En Asie du Sud-Est - la région du monde où la demande de blé affiche la croissance la plus rapide - les arrivées de touristes en mars en Thaïlande ont diminué de 76,41% par rapport à l'année précédente et en Indonésie de 64,11% par rapport à il y a un an, ce qui affecte énormément les vendeurs de rue et les étals de nouilles.
"Les touristes ne sont plus là. Je vends ici depuis 50 ans, mais c'est la crise la pire que j’ai jamais vue. Nous allons tous fermer", s’inquiète Salinee Witprasertkul, 75 ans, qui tient un stand dans le quartier chinois de Bangkok.
Prix en baisse
La forte baisse de la demande de blé au quotidien va créer un arriéré sur l'ensemble du système logistique mondial des céréales.

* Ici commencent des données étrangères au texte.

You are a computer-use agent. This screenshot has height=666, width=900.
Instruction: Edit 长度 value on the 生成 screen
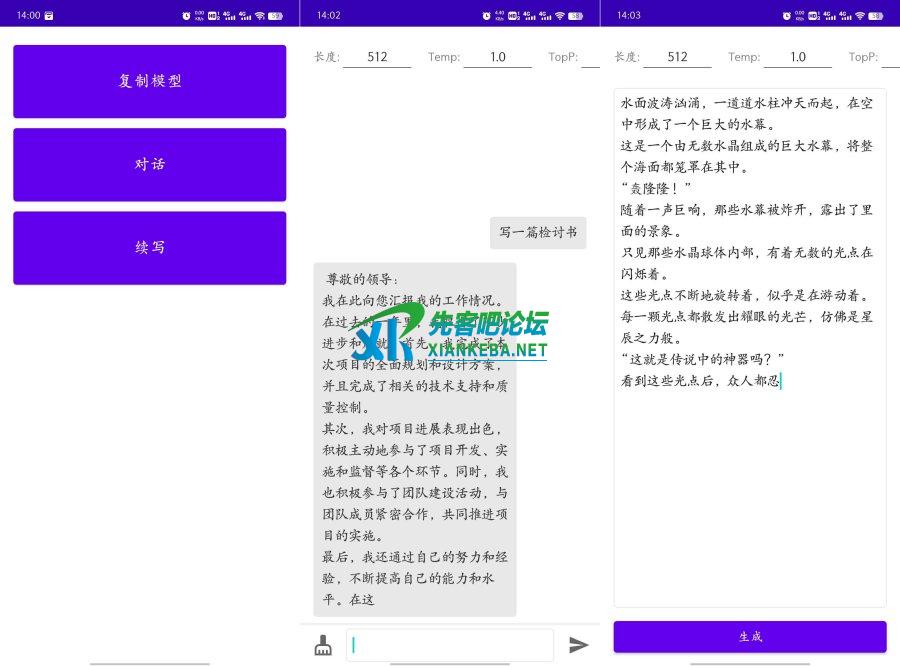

Selon les prévisions de l'USDA, les stocks de blé devraient atteindre le volume record de 292,78 millions de tonnes d'ici juin.
Les prix du blé, en baisse d'environ 6% cette année, pourraient encore baisser.
"Le blé reste trop cher car le marché n'a pas encore baissé le prix par rapport à la destruction de la demande", explique Houe d'IKON Commodities.
L'USDA a réduit ses estimations de la demande de blé de mars à avril d'environ 5 millions de tonnes, et de nouvelles révisions à la baisse sont attendues pour ses évaluations de mai et juin.
Pour autant, la demande de pâtes et de nouilles chez les familles confinées a bénéficié à certains exportateurs de blé. L'association italienne des professionnels de l'alimentaire, Federlimentare, affirme en effet que les usines de pâtes fonctionnent à plein régime pour répondre à une demande étrangère en hausse, tandis que les exportateurs de ramen en Corée du Sud ont enregistré une hausse de 31,5% des expéditions au premier trimestre.
Et de nombreux boulangers parisiens peuvent encore vivre sur la demande locale de pain malgré le confinement.
"Nous ne sommes qu'à 60% de nos revenus ... mais les gens prennent encore le temps de sortir pour leur baguette", explique Sébastien Mauvieux, boulanger et propriétaire de la boulangerie Pain Pain dans le quartier de Montmartre à Paris.